Being victim and survivor-centred means providing flexibility and choice
Flexibility is important to any response offered and, wherever possible, choice should be provided to children, young people and adult victims and survivors. Within the limits of your organisation’s resources and your role, you may wish to offer choice in:
- how services are delivered – for example individual or family counselling, group work, cultural or faith-based healing practices, or remedial therapies
- safe and secure alternatives to in-person services, such as online and telehealth counselling, and support apps such as those provided by 1800RESPECT
- the type of service and service provider – including workers the victim and survivor may already have engaged with for the effects of their child sexual abuse, and other service options such as peer-based support
- the location of any response provided
- how often appointments are scheduled
- the pace and intensity of any response offered (for example, staying within what the person can tolerate at that point in time)

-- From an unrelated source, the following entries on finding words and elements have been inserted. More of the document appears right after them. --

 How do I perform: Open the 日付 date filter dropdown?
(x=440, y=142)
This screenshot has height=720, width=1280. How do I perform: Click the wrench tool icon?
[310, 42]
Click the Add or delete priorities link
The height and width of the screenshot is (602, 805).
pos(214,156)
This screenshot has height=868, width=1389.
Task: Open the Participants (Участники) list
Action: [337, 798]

- service materials and resources, ensuring that they are clear and concise, taking into consideration the needs of various cohorts.
The dynamic of child sexual abuse and poor responses to past disclosure can affect help-seeking
Victims and survivors of all ages report finding help-seeking challenging because of prior experiences of betrayal and feelings of being unsafe and overwhelmed.
This requires a flexible approach that is individualised and recognises some victims and survivors have had previous interactions with services that have not been constructive and, possibly, have been damaging. They may have been denied service, not been believed, shamed, or blamed for their abuse, or experienced more abuse and harm while in a service/care setting (for example, individuals with a lived experience of institutional child sexual abuse or members of the Stolen Generations).
Victim and survivor-centred responses appreciate the impact of this betrayal and breach of trust, placing safety and wellbeing of victims and survivors at the forefront of everything they do. The power and resilience of victims and survivors is valued. Each individual is more than their trauma or abuse experience.